Dataset entries
+++++

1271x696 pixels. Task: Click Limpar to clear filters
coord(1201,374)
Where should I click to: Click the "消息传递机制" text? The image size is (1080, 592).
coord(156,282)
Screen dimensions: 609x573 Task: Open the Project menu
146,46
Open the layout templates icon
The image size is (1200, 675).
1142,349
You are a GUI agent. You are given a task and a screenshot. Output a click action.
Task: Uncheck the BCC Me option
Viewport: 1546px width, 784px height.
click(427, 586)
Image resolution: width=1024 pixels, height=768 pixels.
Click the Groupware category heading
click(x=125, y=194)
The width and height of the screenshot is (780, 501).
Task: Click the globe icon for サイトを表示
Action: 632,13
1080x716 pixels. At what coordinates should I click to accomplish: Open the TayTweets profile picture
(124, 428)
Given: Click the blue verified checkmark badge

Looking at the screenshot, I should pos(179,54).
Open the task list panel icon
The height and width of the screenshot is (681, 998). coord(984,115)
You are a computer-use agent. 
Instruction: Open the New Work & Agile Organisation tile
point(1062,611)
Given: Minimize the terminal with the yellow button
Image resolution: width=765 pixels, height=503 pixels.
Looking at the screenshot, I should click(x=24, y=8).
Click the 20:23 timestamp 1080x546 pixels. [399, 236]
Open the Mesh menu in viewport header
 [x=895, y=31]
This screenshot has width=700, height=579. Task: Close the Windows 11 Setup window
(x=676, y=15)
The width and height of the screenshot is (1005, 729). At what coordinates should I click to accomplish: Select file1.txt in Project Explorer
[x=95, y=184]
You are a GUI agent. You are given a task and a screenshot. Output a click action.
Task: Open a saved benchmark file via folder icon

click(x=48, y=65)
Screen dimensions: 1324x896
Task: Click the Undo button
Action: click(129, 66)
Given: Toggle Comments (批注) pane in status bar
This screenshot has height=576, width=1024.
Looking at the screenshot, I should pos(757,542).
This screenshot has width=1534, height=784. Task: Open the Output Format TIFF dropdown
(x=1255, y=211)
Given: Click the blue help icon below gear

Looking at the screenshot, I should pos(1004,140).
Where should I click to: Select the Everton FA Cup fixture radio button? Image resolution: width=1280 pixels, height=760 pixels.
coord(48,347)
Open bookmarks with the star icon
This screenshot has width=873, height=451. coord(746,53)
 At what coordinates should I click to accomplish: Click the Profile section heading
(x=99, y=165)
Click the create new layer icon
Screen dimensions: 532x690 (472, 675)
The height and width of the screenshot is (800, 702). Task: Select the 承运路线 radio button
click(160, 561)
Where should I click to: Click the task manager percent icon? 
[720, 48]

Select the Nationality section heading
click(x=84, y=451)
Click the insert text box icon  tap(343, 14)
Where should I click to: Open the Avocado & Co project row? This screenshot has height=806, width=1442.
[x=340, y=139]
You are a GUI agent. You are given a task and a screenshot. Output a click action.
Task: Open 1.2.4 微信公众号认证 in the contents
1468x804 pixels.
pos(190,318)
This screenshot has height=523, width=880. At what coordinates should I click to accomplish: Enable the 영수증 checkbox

+++++

§ Task objective
Reproduce each line of the data without any change.

§ Your solution
1271x696 pixels. Task: Click Limpar to clear filters
coord(1201,374)
Where should I click to: Click the "消息传递机制" text? The image size is (1080, 592).
coord(156,282)
Screen dimensions: 609x573 Task: Open the Project menu
146,46
Open the layout templates icon
The image size is (1200, 675).
1142,349
You are a GUI agent. You are given a task and a screenshot. Output a click action.
Task: Uncheck the BCC Me option
Viewport: 1546px width, 784px height.
click(427, 586)
Image resolution: width=1024 pixels, height=768 pixels.
Click the Groupware category heading
click(x=125, y=194)
The width and height of the screenshot is (780, 501).
Task: Click the globe icon for サイトを表示
Action: 632,13
1080x716 pixels. At what coordinates should I click to accomplish: Open the TayTweets profile picture
(124, 428)
Given: Click the blue verified checkmark badge

Looking at the screenshot, I should pos(179,54).
Open the task list panel icon
The height and width of the screenshot is (681, 998). coord(984,115)
You are a computer-use agent. 
Instruction: Open the New Work & Agile Organisation tile
point(1062,611)
Given: Minimize the terminal with the yellow button
Image resolution: width=765 pixels, height=503 pixels.
Looking at the screenshot, I should click(x=24, y=8).
Click the 20:23 timestamp 1080x546 pixels. [399, 236]
Open the Mesh menu in viewport header
 [x=895, y=31]
This screenshot has width=700, height=579. Task: Close the Windows 11 Setup window
(x=676, y=15)
The width and height of the screenshot is (1005, 729). At what coordinates should I click to accomplish: Select file1.txt in Project Explorer
[x=95, y=184]
You are a GUI agent. You are given a task and a screenshot. Output a click action.
Task: Open a saved benchmark file via folder icon

click(x=48, y=65)
Screen dimensions: 1324x896
Task: Click the Undo button
Action: click(129, 66)
Given: Toggle Comments (批注) pane in status bar
This screenshot has height=576, width=1024.
Looking at the screenshot, I should pos(757,542).
This screenshot has width=1534, height=784. Task: Open the Output Format TIFF dropdown
(x=1255, y=211)
Given: Click the blue help icon below gear

Looking at the screenshot, I should pos(1004,140).
Where should I click to: Select the Everton FA Cup fixture radio button? Image resolution: width=1280 pixels, height=760 pixels.
coord(48,347)
Open bookmarks with the star icon
This screenshot has width=873, height=451. coord(746,53)
 At what coordinates should I click to accomplish: Click the Profile section heading
(x=99, y=165)
Click the create new layer icon
Screen dimensions: 532x690 (472, 675)
The height and width of the screenshot is (800, 702). Task: Select the 承运路线 radio button
click(160, 561)
Where should I click to: Click the task manager percent icon? 
[720, 48]

Select the Nationality section heading
click(x=84, y=451)
Click the insert text box icon  tap(343, 14)
Where should I click to: Open the Avocado & Co project row? This screenshot has height=806, width=1442.
[x=340, y=139]
You are a GUI agent. You are given a task and a screenshot. Output a click action.
Task: Open 1.2.4 微信公众号认证 in the contents
1468x804 pixels.
pos(190,318)
This screenshot has height=523, width=880. At what coordinates should I click to accomplish: Enable the 영수증 checkbox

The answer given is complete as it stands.